What this exercise asks:
1. Answer these questions using the Messiah concert review:
(a) Who was the guest conductor?
(b) Which chorus provided the singers?
(c) Which soloist gave the best solo singing?
2. Transcribe the part of the Messiah concert review from "In fact, many" up to and including "with him admirably.".
3. Continue the review of the Messiah performance with the next part, following on from its last sentence.

Page extract:
_ _ _
In fact, many performances of Messiah these days try to strike an uncomfortable balance with what the HIP movement taught us: harpsichord or portative organ with a small orchestra and large chorus in a vast concert hall, for example. For a venue like the Kennedy Center's Concert Hall, where the acoustic is challenging enough, the Goossens arrangement with a vast number of singers from the Washington Chorus made perfect sense. Even so, guest conductor Rossen Milanov seemed to take a cue from some of our favorite HIP recordings with very fleet tempi, where Beecham tended to luxuriate. With a few judicious cuts here and there, it kept the performance to a reasonable length. Milanov has an elegant and precise, almost militaristic gesture, and the chorus especially stayed with him admirably.

The soloists were not quite as obedient, especially tenor Jason Collins, who more than once seemed to lose track of the beat on long notes and in melismatic passages. He did have a nice heroic ping to his voice in the first half but degraded into some shouted high notes in the second. Contralto Meredith Arwady had a dark, viscous, almost masculine tone in her chest voice, and soprano Elza van den Heever was jarringly opposite, a flutey tone turning quite nasal at times. She sang well, although one wished that some of the over-the-top fireworks in the cadenza of Rejoice greatly could have made it into a rather dull I Know that My Redeemer Liveth (a slow aria that cries out for ornamentation and almost never receives it). The best solo singing came from bass Eric Owens, the rumble of his voice often matched by Goossens's outrageous use of bass drum rolls under the orchestral texture, as the bass sings words like "shake" or "refiner's fire."
_ _ _
(Item coordinate data)
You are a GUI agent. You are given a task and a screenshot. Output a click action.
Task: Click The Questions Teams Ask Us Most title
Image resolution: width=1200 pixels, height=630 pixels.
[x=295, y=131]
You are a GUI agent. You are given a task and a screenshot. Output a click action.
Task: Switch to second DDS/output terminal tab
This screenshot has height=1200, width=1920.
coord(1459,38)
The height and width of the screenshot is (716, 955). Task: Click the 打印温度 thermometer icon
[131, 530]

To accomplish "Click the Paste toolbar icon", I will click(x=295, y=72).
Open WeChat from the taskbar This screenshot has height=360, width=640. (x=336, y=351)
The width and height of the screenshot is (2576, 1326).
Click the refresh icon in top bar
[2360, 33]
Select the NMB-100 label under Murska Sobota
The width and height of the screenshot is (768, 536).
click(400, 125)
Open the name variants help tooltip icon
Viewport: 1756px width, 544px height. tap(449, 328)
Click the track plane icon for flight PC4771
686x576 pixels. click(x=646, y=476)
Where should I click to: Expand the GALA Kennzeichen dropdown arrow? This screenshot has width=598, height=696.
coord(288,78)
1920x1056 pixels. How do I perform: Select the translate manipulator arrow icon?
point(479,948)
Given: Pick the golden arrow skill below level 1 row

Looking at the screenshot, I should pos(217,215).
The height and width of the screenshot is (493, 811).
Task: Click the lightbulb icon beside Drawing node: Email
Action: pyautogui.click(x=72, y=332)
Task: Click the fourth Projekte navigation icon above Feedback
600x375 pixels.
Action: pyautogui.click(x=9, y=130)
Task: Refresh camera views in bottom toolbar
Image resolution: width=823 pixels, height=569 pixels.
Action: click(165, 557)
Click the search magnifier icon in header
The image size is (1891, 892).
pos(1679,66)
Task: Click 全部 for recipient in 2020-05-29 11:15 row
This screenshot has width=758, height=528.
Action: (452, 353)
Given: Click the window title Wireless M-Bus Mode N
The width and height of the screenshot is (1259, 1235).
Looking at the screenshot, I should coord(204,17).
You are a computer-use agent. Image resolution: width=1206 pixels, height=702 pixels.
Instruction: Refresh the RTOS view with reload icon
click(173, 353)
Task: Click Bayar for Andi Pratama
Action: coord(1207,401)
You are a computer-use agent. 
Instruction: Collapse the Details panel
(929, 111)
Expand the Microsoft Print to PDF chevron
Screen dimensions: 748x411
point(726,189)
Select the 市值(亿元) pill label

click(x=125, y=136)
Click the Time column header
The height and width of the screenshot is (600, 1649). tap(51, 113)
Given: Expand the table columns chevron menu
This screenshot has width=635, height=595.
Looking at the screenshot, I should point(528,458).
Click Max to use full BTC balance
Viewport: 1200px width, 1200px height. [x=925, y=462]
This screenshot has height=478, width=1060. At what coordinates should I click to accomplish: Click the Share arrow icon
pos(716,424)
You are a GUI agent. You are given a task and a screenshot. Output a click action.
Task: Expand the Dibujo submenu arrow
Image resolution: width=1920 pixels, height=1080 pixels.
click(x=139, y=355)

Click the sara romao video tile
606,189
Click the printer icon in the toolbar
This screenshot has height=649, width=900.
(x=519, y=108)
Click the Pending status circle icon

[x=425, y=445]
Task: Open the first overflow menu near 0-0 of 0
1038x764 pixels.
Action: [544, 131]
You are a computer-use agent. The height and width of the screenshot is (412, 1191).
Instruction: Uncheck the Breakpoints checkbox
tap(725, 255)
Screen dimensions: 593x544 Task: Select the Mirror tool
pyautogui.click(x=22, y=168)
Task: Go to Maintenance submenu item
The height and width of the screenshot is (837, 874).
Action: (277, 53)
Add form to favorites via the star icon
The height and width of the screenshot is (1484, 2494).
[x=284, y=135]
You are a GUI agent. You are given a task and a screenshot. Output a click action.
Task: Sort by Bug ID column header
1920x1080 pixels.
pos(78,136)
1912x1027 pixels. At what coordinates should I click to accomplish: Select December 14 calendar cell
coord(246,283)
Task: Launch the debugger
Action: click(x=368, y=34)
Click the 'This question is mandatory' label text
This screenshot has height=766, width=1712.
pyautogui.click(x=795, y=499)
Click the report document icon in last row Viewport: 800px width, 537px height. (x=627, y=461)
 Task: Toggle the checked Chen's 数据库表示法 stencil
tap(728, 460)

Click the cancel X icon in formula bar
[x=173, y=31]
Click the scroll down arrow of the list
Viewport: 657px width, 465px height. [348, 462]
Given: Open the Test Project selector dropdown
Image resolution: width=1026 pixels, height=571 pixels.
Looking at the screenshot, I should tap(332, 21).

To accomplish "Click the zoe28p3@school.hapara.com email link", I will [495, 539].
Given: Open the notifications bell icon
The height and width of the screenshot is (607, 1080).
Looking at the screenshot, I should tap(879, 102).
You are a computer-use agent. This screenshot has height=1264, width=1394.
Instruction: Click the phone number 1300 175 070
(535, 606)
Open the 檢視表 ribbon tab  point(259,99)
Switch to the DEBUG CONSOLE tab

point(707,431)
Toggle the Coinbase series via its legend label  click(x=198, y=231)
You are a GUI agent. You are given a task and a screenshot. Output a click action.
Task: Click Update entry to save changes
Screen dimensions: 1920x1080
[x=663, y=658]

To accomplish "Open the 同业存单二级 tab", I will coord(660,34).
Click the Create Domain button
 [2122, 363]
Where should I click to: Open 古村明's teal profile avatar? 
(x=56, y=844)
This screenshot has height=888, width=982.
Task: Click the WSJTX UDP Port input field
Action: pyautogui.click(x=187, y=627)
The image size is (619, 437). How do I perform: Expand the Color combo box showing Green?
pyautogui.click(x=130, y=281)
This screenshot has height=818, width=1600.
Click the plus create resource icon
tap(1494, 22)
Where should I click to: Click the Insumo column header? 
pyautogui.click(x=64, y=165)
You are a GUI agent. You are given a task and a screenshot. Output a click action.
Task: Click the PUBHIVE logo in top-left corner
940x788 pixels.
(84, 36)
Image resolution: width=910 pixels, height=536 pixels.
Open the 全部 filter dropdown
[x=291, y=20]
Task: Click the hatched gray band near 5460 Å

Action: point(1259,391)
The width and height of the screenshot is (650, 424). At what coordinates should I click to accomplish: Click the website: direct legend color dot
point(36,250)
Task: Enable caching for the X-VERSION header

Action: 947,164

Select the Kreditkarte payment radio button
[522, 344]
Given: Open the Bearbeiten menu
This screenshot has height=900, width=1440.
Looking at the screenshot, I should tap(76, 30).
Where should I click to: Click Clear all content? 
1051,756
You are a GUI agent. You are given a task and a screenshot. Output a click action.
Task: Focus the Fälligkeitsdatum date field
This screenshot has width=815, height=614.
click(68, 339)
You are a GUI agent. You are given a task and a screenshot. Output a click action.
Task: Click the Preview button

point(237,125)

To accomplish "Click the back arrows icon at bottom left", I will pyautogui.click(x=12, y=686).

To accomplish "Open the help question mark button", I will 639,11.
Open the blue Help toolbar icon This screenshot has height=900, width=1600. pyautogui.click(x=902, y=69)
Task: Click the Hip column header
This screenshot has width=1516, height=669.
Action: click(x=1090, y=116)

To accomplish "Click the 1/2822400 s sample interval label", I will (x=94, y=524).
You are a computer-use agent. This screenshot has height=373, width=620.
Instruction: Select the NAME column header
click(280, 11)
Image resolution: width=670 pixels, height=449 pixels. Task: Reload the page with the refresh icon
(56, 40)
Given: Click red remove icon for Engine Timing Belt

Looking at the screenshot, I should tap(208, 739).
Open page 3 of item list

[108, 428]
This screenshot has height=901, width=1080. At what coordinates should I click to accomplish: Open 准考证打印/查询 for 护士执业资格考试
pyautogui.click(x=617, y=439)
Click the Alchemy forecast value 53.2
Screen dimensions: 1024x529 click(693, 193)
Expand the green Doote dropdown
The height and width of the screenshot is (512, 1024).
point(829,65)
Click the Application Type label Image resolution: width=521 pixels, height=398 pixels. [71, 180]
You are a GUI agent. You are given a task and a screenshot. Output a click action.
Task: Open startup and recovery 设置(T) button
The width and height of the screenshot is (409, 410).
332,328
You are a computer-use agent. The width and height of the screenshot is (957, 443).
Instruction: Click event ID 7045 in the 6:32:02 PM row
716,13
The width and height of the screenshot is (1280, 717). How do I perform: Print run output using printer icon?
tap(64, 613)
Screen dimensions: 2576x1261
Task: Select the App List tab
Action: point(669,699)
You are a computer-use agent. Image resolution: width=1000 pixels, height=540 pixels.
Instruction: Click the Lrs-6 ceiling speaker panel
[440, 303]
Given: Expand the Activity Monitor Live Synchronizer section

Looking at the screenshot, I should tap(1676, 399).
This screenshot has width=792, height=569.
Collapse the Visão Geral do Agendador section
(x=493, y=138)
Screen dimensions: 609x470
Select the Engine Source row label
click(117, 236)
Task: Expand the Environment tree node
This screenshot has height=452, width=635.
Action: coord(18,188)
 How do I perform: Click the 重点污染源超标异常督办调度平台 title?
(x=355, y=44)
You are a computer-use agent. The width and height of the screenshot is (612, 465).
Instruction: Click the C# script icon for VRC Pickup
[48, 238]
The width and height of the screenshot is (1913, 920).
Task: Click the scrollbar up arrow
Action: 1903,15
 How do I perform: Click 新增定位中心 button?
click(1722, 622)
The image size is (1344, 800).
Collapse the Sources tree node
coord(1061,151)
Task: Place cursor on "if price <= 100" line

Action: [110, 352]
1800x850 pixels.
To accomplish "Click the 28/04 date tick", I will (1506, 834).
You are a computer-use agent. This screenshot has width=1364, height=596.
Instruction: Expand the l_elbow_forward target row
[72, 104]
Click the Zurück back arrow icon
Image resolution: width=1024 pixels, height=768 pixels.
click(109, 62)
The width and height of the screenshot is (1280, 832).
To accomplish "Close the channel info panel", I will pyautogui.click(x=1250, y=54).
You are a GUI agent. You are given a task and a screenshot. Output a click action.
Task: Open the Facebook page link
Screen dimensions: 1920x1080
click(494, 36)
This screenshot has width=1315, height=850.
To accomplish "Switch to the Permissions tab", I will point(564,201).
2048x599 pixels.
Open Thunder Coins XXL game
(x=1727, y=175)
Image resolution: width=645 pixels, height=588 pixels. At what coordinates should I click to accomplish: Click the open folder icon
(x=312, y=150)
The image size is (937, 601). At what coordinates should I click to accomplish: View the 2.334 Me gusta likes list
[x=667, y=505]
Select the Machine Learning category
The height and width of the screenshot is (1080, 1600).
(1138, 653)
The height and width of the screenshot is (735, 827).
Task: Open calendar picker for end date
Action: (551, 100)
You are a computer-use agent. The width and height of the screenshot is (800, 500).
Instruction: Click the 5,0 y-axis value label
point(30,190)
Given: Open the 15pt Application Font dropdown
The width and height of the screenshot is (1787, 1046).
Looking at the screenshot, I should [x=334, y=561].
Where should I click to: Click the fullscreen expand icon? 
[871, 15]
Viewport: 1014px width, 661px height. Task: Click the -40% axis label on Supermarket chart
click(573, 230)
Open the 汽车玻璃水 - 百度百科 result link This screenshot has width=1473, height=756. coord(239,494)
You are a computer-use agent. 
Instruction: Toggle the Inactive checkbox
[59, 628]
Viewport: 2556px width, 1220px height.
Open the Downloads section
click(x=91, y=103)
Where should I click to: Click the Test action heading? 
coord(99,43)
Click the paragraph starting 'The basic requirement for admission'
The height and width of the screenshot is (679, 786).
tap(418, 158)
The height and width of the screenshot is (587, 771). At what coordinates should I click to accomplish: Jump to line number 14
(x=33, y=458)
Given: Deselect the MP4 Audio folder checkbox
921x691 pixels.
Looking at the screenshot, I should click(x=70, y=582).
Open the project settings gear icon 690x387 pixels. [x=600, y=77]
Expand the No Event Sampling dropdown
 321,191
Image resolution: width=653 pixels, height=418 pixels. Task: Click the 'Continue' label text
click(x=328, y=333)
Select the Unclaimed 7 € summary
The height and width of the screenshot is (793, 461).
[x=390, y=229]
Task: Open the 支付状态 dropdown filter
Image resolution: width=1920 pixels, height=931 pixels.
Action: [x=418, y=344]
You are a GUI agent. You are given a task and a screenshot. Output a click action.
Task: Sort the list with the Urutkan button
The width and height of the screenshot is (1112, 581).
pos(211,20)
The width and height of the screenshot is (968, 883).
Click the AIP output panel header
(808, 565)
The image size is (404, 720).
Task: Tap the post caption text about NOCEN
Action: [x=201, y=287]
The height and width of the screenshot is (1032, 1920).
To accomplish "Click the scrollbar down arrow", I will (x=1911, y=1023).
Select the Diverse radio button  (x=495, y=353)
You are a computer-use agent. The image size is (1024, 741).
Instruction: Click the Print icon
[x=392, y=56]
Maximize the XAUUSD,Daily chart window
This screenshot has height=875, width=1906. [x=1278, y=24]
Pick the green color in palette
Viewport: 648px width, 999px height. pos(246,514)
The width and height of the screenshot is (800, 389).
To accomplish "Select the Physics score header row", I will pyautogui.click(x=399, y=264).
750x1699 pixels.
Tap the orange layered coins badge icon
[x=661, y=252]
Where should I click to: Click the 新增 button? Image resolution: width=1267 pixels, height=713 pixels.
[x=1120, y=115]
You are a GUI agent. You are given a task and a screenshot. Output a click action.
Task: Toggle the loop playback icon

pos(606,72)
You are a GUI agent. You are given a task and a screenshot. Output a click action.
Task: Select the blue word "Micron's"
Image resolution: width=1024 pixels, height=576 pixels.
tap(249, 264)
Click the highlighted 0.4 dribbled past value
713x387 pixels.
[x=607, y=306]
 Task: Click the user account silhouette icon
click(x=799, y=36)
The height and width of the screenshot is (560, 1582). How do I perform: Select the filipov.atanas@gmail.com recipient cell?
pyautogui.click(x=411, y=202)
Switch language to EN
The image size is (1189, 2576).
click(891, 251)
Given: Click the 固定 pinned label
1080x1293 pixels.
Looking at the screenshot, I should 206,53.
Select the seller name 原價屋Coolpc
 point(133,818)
_ _ _
Responses to the exercise:
1.
(a) Rossen Milanov
(b) The Washington Chorus
(c) Bass Eric Owens

2.
In fact, many performances of Messiah these days try to strike an uncomfortable balance with what the HIP movement taught us: harpsichord or portative organ with a small orchestra and large chorus in a vast concert hall, for example. For a venue like the Kennedy Center's Concert Hall, where the acoustic is challenging enough, the Goossens arrangement with a vast number of singers from the Washington Chorus made perfect sense. Even so, guest conductor Rossen Milanov seemed to take a cue from some of our favorite HIP recordings with very fleet tempi, where Beecham tended to luxuriate. With a few judicious cuts here and there, it kept the performance to a reasonable length. Milanov has an elegant and precise, almost militaristic gesture, and the chorus especially stayed with him admirably.

3.
Other Reviews:

Joe Banno, The National Symphony Orchestra's grand take on Handel's 'Messiah' (Washington Post, December 19)
Ultimately, however, the reason to attend this performance was to hear what Goossens did with the orchestra. From the opening timpani roll and added horn parts of the overture, it was a dramatic and daring ride, which must have been fun for the woodwind and brass sections, who get a lot more to play in this version. Goossens works in his own sense of dynamic gradation to the score through his orchestration, and his choices have to inform the conductor on how to shape the singing. Not only does he create soft echos with flute bits or loud interludes by amping up the brass, he also reharmonized some passages, just slightly, to add some extra spice. Solo violin (Associate Concertmaster Elisabeth Adkins doing the honors this time), English horn, tuba, contrabassoon, and harp all get memorable parts (the cymbal crashes and some dreadfully tacky triangle rolls are almost laughable). The colorful orchestration helped lighten the work's often deadly longueurs, most notably in the bass's aria The People That Walked in Darkness, which hardly sounds like the austere, rather dreary original.

The NSO's first concerts of the year (January 7 to 9) will likely be one of the best programs of the season. Ultra-talented violinist Nikolaj Znaider will play the Elgar violin concerto, on the same Guarnerius violin used by Fritz Kreisler to premiere the work one hundred years ago. Leonard Slatkin, former music director of the NSO, is still officially scheduled to conduct this concert, although complications from the heart attack he suffered while conducting the Rotterdam Philharmonic last month have delayed some of his plans to return to the podium.

7 comments:

  1. Nice review (as always), Charles.

    An interesting issue here:
    "Now that the HIP movement has run its course, ..."

    What exactly do - and don't - you mean by that?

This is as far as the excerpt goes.